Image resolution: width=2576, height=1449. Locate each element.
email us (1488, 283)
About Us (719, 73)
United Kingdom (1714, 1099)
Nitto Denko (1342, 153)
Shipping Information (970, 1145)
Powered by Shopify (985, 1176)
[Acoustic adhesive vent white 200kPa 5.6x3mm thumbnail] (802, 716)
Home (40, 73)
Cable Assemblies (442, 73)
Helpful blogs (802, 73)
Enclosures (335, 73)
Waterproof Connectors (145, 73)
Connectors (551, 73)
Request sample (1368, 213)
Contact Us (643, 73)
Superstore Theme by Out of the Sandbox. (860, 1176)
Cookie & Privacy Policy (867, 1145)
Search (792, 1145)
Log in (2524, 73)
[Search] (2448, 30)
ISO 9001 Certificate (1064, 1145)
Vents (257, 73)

TASK TO COMPLETE:
Copy each line of the listing that carries the string "Connectors".

ANSWER AREA:
Waterproof Connectors (145, 73)
Connectors (551, 73)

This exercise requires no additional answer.